World Water Day is held annually on 22 March to focus attention on the importance of freshwater and sustainable management of water resources. In 2015, the World Water Day theme is 'Water & Sustainable Development'. From food and energy security to human and environmental health, water contributes to improvements in social well-being and inclusive growth. Today, WWAP launches the World Water Development Report: 'Water for a sustainable world'.
Sustainable development at UNESCO-IHE
This years World Water Day theme is closely connected to our work in the international water community. Please find some examples of what we do at UNESCO-IHE listed here, categorized per World Water Day topic.
Water is Health
Despite impressive gains made over the last decade, 748 million people do not have access to an improved source of drinking water and 2.5 billion do not use an improved sanitation facility (source: unwater.org). UNESCO-IHE works on solutions to address this problem with the development of the eSOS toilet. In addition, research and projects in collaboration with partners are excecuted on a continous basis. Read more on our research theme safe drinking water & sanitation and our Water supply, Sanitation and Hygiene initiative.
Water is Nature
ecosystems – including, for example, forests, wetlands and grassland – lie at the heart of the global water cycle. All freshwater ultimately depends on the continued healthy functioning of ecosystems, and recognizing the water cycle is essential to achieving sustainable water management (source: unwater.org). UNESCO-IHE actively works on improving the quality of ecosystems and livelihoods by focussing on ecological and hydrological processes within natural wetlands and rivers, as well as large scale catchment management, interaction with livelihoods and links with water governance. Read more about our research on water and ecosystems quality or watch the video of Prof. Ken Irvine on this topic.
Water is Urbanization
The world's cities are growing at an exceptional rate. 93% of the urbanization occurs in poor or developing countries, and nearly 40% of the world's urban expansion is growing slums (source: unwater.org). UNESCO-IHE is working on creating liveable cities and improving the urban environment in Asian cities. Read the story here. In our educational programmes, we also focus on the consequences of urbanization for the water cycle. Together with the Asian Institute of Techology we offer a MSc programme on Urban Water Engineering and Management.
Water is Industry
Some industries are more water-intense than others. Technology and smart planning reduce the use of water, and can improve the quality of wastewater (source: unwater.org). The IHE-Adart arsenic removal technology is based on arsenic adsorption by low cost media, a by-product from the drinking water industry, and a patented in situ regeneration procedure. Branislav Petrusevski, Associate Professor of Water Supply Engineering at UNESCO-IHE has developed this technology for the drinking water industry in developing countries.
Water is Energy
Renewable energy comes from resources which are naturally replenished such as sunlight, wind, rain, tides, waves and geothermal heat. These do not require large quantities of fresh water. Yet at today’s rate of adoption, renewable energy will remain marginal at the global scale (source: unwater.org). At UNESCO-IHE we actively work on promoting renewable energy solutions, for example with our work on reallocating water between hydropower and the environment in the Zambesi Basin.
Water is Food
The current growth rates of agricultural demands on the world’s freshwater resources are unsustainable. Inefficient use of water for crop production depletes aquifers, reduces river flows, degrades wildlife habitats, and has caused salinization of 20% of the global irrigated land area. To increase efficiency in the use of water, agriculture can reduce water losses and, most importantly, increase crop productivity with respect to water (source: unwater.org). Read more on UNESCO-IHE's research on reducing food insecurity.
Water is Equality
In developing nations the responsibility for collecting water every day falls disproportionately on women and girls. On average women in these regions spend 25 percent of their day collecting water for their families. Climate change negatively impacts fresh water sources. Combined with increased demands for water, this will create huge challenges for water resources management. (source: unwater.org). UNESCO-IHE advocates gender equality and provides solutions for integrated water resources managment.

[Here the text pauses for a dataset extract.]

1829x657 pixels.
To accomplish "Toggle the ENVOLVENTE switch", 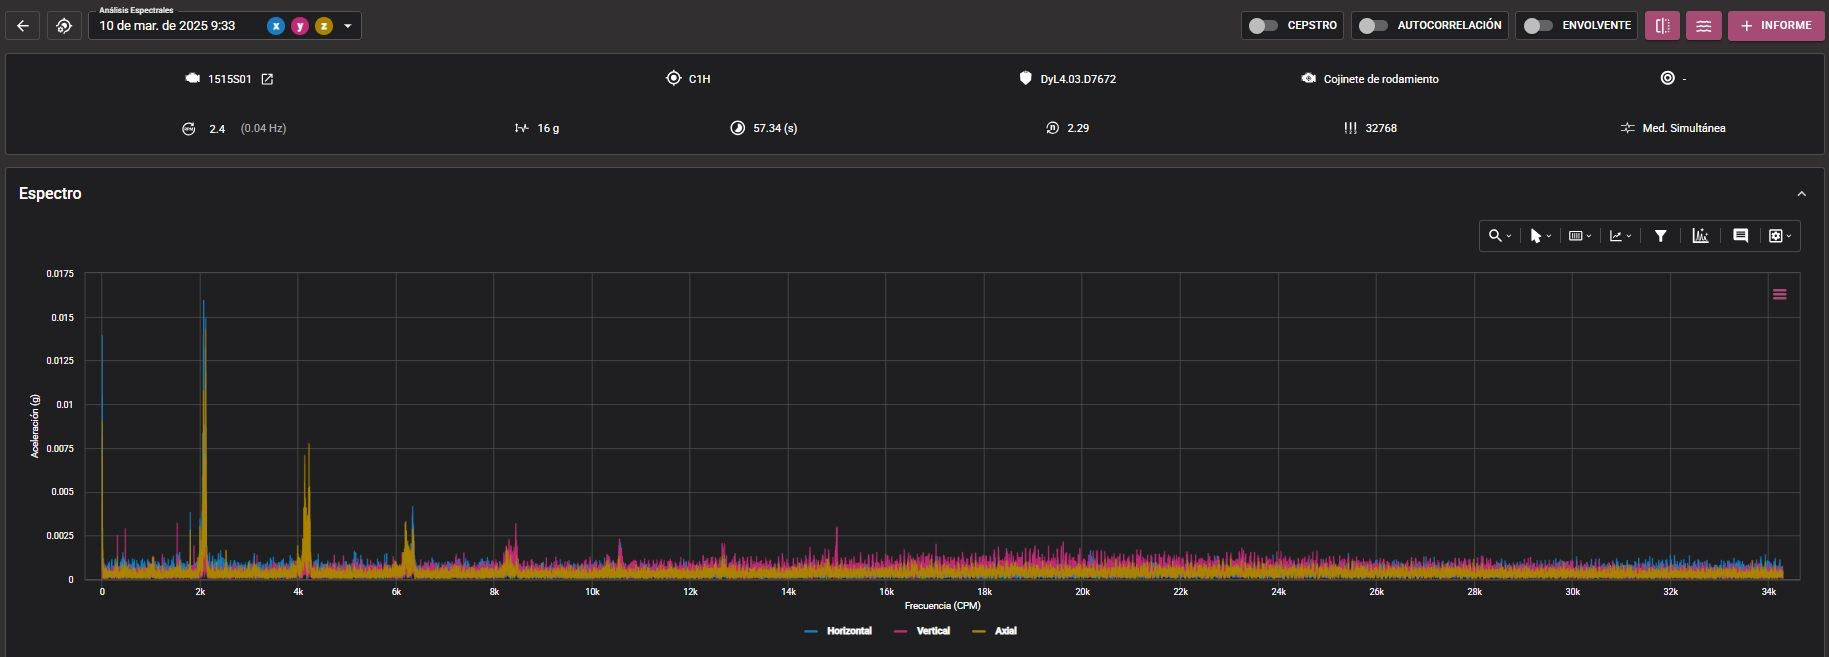I will 1538,26.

WWDR 2015: water for a sustainable world
The World Water Development Report 2015 demonstrates how water resources and services are essential to achieving global sustainability. Taking account of economic growth, social equity and environmental sustainability, the report’s forward-looking narrative describes how major challenges and change factors in the modern world will affect – and can be affected by – water resources, services and related benefits.
"Sustainable development of water resources require in-depths system understanding and capacity building. Without sufficient local capacity, any investment and its sustainability is at stake," says Professor Stefan Uhlenbrook, Vice-Rector of UNESCO-IHE.
Read more about our capacity development activities.
The report provides a comprehensive overview of major and emerging trends from around the world, with examples of how some of the trend-related challenges have been addressed, their implications for policy-makers, and further actions that can be taken by stakeholders and the international community.